Abstract
Desde que foi povoada a partir de finais da segunda década do século XV e até quase finais do século passado, no Porto Santo vigorou uma sociedade camponesa assente numa agricultura de sequeiro com ecossistema de tipo mediterrânico (cereais, vinho, gado). A configuração geológica da ilha favoreceu a extração de cal e derivados exportados para a Madeira. O trabalho nas pedreiras era uma ocupação que complementava o sustento da população. No século XX, o extrativismo envolveu mais georrecursos: água mineral (ca. 1920-ca. 1990) cimento Portland (1922-ca. 1940) e o “episódio pozolânico” (1937-1962), cujas ruínas me forneceram pretexto e contexto para o presente trabalho.

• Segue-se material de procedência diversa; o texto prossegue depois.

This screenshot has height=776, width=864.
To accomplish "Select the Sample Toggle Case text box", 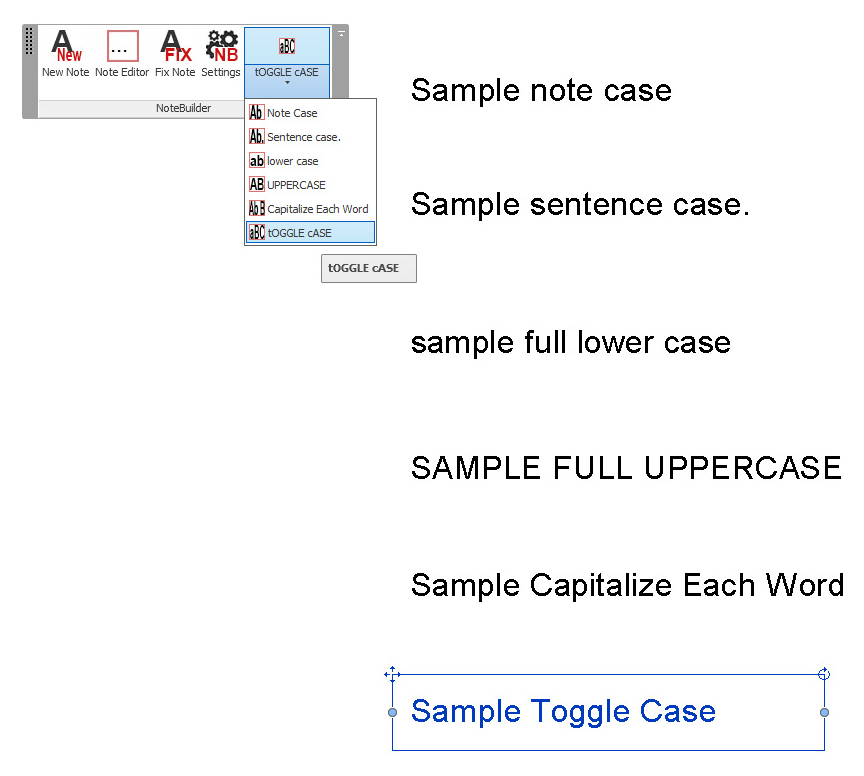I will click(x=563, y=712).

Desde início de Novecentos, o clima contrastante com a ilha vizinha transforma o veraneio numa atividade extrativista de novo tipo. Desde então o turismo molda a sociedade e o território. A praia com as representações materiais e intangíveis que gera, tornou-se o principal recurso insular. Baseado num espólio documental familiar, em trabalho de campo, em arquivos institucionais e na minha memória de infância, ensaia-se uma reconstituição da vida social dos georrecursos insulares. As ruínas da unidade fabril da pozolana servem de dispositivo para regressão no tempo, originando um legado material e imaterial, que atualmente desafia a especulação imobiliária. Inspiro-me no projeto expositivo Weight and Measure (1992) do escultor Richard Serra para fixar os parâmetros duma cultura sensorial porto-santense vivida: temperatura, ruído e sazonalidade. Deles emergem os eixos narrativos que configuram a “segunda criação” (David E. Nye). Ela assenta numa periferização diferente da ilha, que já não decorre do duplo isolamento oceânico, como nos séculos passados. A atual condição periférica resulta de integração e da sujeição aos imperativos económicos externos,
ao passo que as potencialidades endógenas foram desacreditadas.